This article was archived on 2/17/2018

Tulsa has one of the highest rates of mental illness and suicide in the nation. Despite the enormity of the problem, state funding for public mental health continues to decline, resulting in an under-resourced early intervention and treatment system. Consequently, highly treatable issues spiral into crisis, overwhelming first responders with emergency calls.

Part of Tulsa’s solution is the advancement of a program to continue the Community Response Team (CRT). An integral part of Tulsa’s Community Policing program, CRT is an innovative, first responder collaboration project between the Mental Health Association OK (MHAO), Tulsa Police Department (TPD), Tulsa Fire Department (TFD), Family & Children’s Services’ (F&CS) and Community Outreach Psychiatric Emergency Services (COPES). The Tulsa Area United Way provided $106,011 in special community collaboration funding that allows the CRT respond to calls two days each week.

Mayor G.T. Bynum said, “Community Response Teams are a great example of our approach to problem solving: breaking down the old parochial silos and bringing together the best experts in our community to address a specific need.  I am thankful for the United Way’s strong support of this innovative program and am eager for us to serve even more Tulsans in need over the year ahead.”

The new CRT model, piloted last August with much success, optimizes time and resources by integrating COPES mental health professionals into a team of traditional first responders ­– TPD officer and TFD paramedic. During the pilot, over 90 of the City’s first responders were released from the scene of mental health-related calls to which the CRT responded, keeping those personnel in service and available to respond to other emergency calls.
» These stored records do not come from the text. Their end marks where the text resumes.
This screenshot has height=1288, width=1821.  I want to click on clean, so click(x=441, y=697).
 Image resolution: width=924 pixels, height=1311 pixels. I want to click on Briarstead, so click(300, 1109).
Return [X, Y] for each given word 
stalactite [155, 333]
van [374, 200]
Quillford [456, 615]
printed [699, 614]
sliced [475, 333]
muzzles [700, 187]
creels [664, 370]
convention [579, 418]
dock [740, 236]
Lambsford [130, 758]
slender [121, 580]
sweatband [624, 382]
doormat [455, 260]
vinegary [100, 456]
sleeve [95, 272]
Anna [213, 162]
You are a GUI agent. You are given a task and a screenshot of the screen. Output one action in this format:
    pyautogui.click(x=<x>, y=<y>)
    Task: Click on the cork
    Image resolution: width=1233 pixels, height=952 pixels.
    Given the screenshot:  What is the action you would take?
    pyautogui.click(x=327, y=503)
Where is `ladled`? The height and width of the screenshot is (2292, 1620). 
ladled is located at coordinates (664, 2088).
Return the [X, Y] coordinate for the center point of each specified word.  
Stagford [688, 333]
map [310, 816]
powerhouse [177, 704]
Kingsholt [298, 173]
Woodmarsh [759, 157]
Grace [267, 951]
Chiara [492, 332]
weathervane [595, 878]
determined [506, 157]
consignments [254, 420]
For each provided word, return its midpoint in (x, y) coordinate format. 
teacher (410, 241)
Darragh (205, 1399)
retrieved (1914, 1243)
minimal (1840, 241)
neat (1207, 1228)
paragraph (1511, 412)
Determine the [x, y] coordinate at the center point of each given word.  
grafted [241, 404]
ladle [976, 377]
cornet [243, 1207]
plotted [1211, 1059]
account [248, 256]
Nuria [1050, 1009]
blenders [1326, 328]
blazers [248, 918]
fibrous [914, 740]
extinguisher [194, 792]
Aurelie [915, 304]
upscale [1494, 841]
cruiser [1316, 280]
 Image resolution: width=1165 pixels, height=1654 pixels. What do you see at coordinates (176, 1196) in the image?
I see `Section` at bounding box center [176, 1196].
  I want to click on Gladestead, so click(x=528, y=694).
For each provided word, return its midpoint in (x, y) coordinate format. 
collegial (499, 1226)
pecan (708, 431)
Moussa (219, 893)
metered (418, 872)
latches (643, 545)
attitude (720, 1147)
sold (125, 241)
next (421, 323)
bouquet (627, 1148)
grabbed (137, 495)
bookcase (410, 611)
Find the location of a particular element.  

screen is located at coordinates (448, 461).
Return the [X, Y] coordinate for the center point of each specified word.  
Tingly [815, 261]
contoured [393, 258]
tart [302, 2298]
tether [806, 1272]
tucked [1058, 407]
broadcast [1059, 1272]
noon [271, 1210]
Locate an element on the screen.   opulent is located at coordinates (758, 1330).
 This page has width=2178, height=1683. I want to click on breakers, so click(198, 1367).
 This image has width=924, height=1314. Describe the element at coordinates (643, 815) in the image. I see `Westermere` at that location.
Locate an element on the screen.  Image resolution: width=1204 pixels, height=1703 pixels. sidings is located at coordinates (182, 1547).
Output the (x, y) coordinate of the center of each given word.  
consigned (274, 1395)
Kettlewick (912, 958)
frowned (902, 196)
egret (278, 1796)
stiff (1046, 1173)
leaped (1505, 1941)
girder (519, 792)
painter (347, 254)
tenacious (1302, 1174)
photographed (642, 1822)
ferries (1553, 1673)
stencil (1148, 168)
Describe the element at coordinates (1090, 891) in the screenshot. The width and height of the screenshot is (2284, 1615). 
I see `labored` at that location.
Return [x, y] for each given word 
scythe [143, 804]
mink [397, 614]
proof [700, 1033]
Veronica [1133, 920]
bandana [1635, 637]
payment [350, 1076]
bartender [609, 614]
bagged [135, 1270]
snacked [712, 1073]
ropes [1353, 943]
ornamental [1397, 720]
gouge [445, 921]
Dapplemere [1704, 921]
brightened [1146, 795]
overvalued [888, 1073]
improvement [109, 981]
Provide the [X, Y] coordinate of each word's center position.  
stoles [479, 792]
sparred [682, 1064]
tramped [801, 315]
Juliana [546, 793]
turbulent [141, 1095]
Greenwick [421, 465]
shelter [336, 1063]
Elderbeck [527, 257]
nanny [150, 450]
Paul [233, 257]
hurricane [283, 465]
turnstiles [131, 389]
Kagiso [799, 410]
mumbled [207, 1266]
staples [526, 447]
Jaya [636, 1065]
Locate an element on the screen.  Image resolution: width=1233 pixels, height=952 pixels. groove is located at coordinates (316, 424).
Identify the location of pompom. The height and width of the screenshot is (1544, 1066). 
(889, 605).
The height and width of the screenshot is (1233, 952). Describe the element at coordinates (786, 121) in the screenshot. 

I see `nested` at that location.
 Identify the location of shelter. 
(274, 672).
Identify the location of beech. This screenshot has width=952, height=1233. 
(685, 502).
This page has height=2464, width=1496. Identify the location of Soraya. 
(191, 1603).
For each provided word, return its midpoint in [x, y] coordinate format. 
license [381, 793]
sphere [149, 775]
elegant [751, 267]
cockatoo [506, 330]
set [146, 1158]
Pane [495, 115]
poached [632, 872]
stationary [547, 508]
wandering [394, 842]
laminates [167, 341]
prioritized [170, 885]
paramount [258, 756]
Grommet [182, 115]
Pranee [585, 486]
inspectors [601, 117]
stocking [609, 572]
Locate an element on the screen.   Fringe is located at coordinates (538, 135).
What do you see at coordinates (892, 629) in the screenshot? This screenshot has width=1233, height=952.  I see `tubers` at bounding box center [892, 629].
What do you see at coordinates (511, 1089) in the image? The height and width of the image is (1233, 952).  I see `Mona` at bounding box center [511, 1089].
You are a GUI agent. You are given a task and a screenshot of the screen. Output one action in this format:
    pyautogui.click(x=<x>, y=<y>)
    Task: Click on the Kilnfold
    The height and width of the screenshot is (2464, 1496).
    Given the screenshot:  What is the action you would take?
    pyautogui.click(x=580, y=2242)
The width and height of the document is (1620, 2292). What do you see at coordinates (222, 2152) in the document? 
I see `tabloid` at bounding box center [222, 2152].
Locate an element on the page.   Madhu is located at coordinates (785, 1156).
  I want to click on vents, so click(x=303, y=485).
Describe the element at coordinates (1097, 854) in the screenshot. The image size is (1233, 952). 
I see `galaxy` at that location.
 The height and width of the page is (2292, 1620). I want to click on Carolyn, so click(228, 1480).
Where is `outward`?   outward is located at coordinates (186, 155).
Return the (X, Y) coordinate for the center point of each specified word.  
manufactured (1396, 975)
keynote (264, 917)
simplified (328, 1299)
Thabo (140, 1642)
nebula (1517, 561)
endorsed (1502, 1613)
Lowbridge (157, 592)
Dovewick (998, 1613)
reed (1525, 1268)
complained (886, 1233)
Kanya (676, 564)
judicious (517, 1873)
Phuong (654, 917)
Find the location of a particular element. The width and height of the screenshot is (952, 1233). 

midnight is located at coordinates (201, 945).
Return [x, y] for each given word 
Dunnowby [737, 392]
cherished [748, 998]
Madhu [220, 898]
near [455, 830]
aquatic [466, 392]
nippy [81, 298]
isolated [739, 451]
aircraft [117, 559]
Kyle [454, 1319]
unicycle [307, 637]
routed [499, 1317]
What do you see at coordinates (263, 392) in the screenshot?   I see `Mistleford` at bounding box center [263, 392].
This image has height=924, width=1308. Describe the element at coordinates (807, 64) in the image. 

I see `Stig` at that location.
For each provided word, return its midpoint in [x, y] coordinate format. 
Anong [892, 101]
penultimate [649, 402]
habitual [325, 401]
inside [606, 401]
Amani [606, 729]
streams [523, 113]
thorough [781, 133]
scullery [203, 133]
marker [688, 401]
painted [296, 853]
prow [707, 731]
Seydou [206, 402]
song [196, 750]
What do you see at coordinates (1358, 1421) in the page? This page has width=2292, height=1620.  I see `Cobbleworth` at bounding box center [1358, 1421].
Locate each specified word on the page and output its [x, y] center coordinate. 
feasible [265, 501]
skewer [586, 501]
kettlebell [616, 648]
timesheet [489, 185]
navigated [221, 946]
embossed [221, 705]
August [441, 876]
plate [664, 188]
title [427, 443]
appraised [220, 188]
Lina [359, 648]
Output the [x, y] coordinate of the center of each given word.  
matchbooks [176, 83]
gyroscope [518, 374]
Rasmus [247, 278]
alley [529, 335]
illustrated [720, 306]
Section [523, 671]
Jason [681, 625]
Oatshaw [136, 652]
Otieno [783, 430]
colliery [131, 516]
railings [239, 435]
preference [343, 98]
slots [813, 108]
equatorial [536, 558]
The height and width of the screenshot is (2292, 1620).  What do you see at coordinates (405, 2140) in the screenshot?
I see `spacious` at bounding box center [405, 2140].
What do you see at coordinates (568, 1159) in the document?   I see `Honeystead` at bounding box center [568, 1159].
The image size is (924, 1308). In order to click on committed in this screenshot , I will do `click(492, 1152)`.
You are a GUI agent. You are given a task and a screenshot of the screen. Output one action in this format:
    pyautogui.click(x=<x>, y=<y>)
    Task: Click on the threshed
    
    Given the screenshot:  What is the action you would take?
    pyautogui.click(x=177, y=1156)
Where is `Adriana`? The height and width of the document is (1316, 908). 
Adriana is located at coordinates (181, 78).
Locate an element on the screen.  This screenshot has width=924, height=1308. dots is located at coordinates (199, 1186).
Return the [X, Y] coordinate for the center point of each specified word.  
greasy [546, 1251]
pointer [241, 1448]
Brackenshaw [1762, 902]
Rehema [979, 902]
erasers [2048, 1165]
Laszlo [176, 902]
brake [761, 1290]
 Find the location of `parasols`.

The United Way’s community collaborations programs encourage cooperation among partners to meet specific community challenges. Last year, 13,000 9-1-1 calls were mental health crisis calls. These calls place excessive demands on the TPD, diverting officers from other crime-related calls.

Family & Children’s Services CEO Gail Lapidus said, “Collaborating is the bedrock of the CRT model with each member bringing different specializations, training and expertise to the team. When combined, these capabilities bring value-added services to individuals in crisis and to fellow CRT members.”